Al Partido Popular lo que realmente le interesa es mantener los privilegios de las clases más poderosas económicamente, a las que muchos de sus militantes se han incorporado a través de la corrupción política, y se esfuerza en que a ellas no les afecten los recortes, en servicios sociales y laborales, que aplica a las clases medias y más pobres. Pero, ojo, que estas ultimas son muy numerosas y suponen muchos votos electorales y aquí es donde el PP decide recurrir a la ayuda de esa jerarquía eclesiástica fundamentalista, que aun maneja a la Iglesia católica española, para que pida resignación a los desfavorecidos y comprensión para con los pobrecitos millonarios: lo que dicen que predicaba Jesucristo… A cambio, esos jerarcas eclesiásticos exigen la vuelta de su doctrina y la eliminación de la educación ciudadana laica en los centros educativos públicos, además de mayores beneficios económicos para los privados y concertados. La pela es la pela…

Y, como no, habrá que volver a poner a la mujer, ese ser maligno, ese oscuro objeto de deseo que siempre les ha obsesionado, cuando no tienen a mano menores de quien ocuparse, en el lugar que le corresponde.

El derecho al voto ya no podemos quitárselo, pero ¿que tal si dejamos en manos del cardenal Rouco Varela y del ministro Ruiz Gallardon, por ejemplo, que decidan por ellas cuando pueden, o no, interrumpir un embarazo no deseado? Estupenda idea, no es lo que recomendaba la Sección Femenina franquista pero algo es algo.

Y Gallardón, que se ha destapado como uno de los más retrógrados ministros del PP, encantado, si alguien de su familia decide abortar ya se las apañara, como antiguamente, haciéndolo de tapadillo. Antes de permitirse el divorcio en España, no había problema para que el Vaticano anulase un matrimonio, previo pago de un sabroso estipendio al alcance de cualquier pudiente. Después, quienes se oponían a su aprobación, hacían cola para divorciarse. La hipocresía es una característica fundamental de los reaccionarios

La Iglesia nunca se ha distinguido por su rigor científico. Cuantos siglos se necesitaron para que admitiese que la tierra giraba alrededor del sol, o que la sangre circulaba por nuestras venas como un fluido mas del cuerpo humano, o la evolución de las especies y cuantas vidas ha costado su ignorancia y cerrilismo; no nos va a extrañar que, una vez mas, intente utilizar erróneos argumentos seudo científicos para pretender impedir que las mujeres decidan sobre su cuerpo embarazado.

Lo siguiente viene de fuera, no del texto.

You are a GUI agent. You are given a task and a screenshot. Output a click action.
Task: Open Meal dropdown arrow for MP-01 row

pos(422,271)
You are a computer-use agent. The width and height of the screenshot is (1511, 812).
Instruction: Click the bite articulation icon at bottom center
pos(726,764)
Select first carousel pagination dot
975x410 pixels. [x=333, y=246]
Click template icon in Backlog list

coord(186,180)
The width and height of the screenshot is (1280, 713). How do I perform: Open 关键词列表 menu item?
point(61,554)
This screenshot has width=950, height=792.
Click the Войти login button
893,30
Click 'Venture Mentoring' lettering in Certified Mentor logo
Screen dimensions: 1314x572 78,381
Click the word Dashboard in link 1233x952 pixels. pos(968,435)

Pero lo que no admito, es que ningún jerarca, sea obispo o cardenal, nos califique de criminales a quienes disentimos de su opinión sobre la interrupción del embarazo cuando lo decide la mujer encinta y mucho menos si el calificativo viene de quienes han aceptado a regañadientes la supresión de la pena de muerte y continúan justificando los crímenes cometidos durante el franquismo. Nosotros seguiremos defendiendo las libertades fundamentales para todos, incluidas las mujeres.